Reactive streams in depth

As the stream is ongoing events, these events trigger asynchronously, and upon the triggering of each event, one callback method will be executed. The one who listens to the event is called as subscriber and the process as subscribing to the events. The stream under observation can be denoted as subject or observable.

The Reactive stream is not a very old concept. In 2013, engineers from Netflix, TypeSafe, and Pivotal came together and started working on it. The streams used for Akka and Scala were difficult to grasp for business logic developments. The Rx-based approach came in discussion between Roland Kuhn and Erik Meijer, which was centric to the asynchronous approach, and the specification came in the market by 2015.

The following are the features of the streams:

  • Reactive streams help us exchange the stream data asynchronously
  • Asynchronous data happens without forcing buffering of the data
  • Designing of the stream is done in such a way that the queues bounded to the threads creates back pressure

It provides the abstraction, helping the developers concentrate on the business logic part without worrying about how to handle the streams. The handling of a single event stream is not a problem at all. Even at a time, we can handle multiple streams without any problem using the reactive imperative programming style. The declarative reactive programming approach is much suited in straightforward cases, where it provides abstraction, as well as to keep us close to the operative systems.

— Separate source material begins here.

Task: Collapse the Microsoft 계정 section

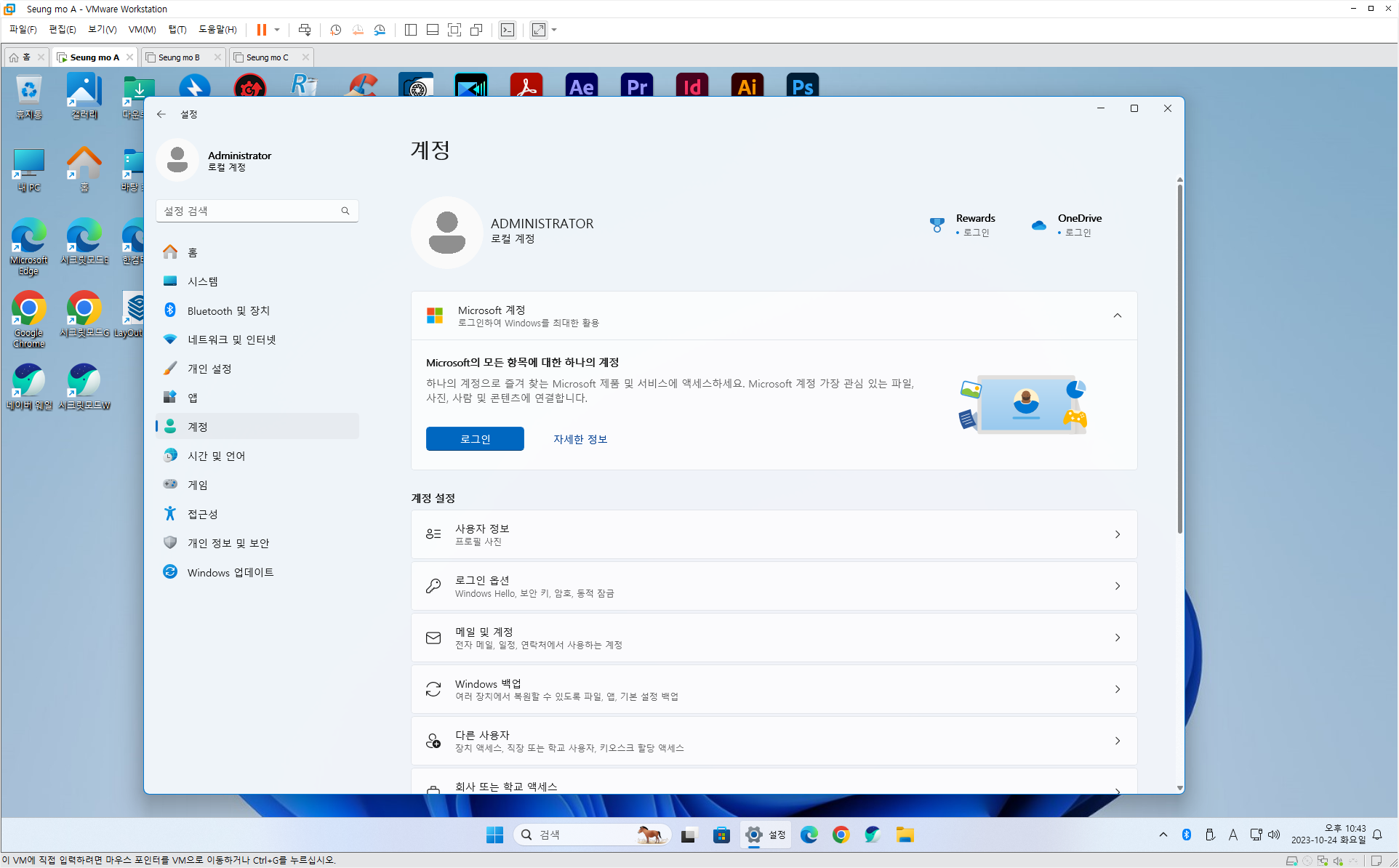Action: pos(1117,316)
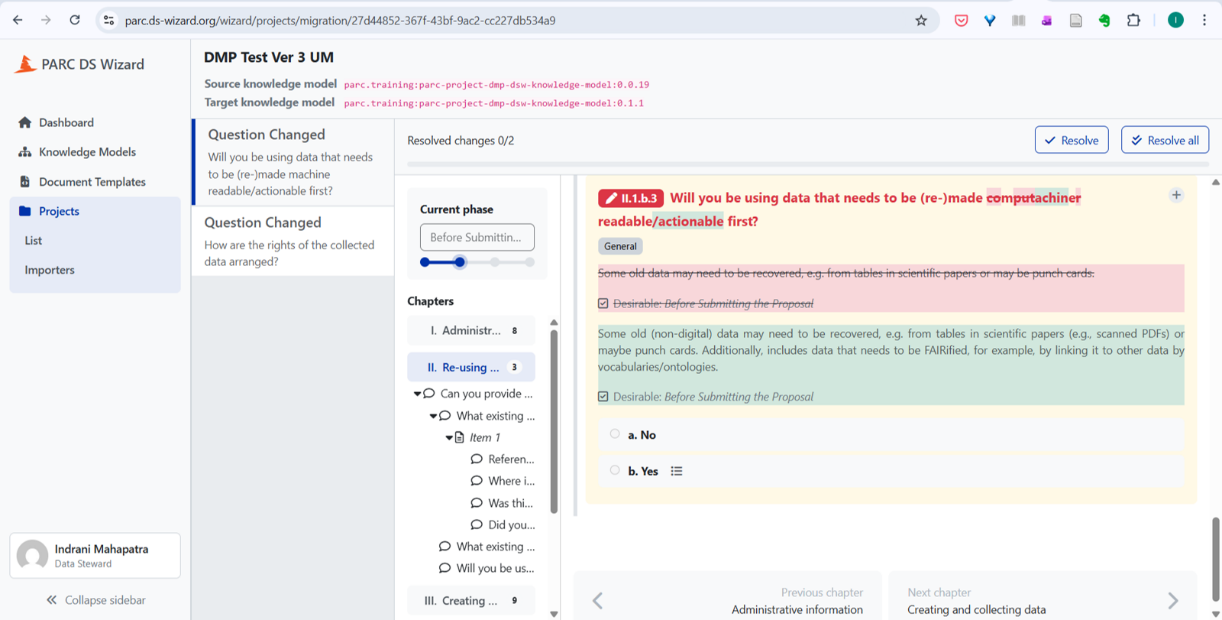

Most of the applications handle enormous live data whose size cannot be predetermined and needs special care. The resource must be used in such a way that it can be used parallel to one or more CPU cores simultaneously. Reactive streams exchanges stream data within asynchronous boundaries taking care that the receiver will not be forced to buffer the data. The reactive system aims for the following:

  • Processing numerous elements
  • The elements will be processed in sequence
  • The elements can be exchanged between the components asynchronously
  • The utmost care will be taken to make non-blocking backpressure

In enterprise applications, the developers need to handle complex events for asynchronous programming from functions or maybe from network calls. The developers, in such cases, need to deal with normal completions and failures due to errors. Such a situation increases the complexity within imperative reactive programming. The complexity and much ease are provided by functional reactive programming. The Reactive Stream handles backpressure. The backpressure is one of the very famous terms everyone uses when they come across reactive programming.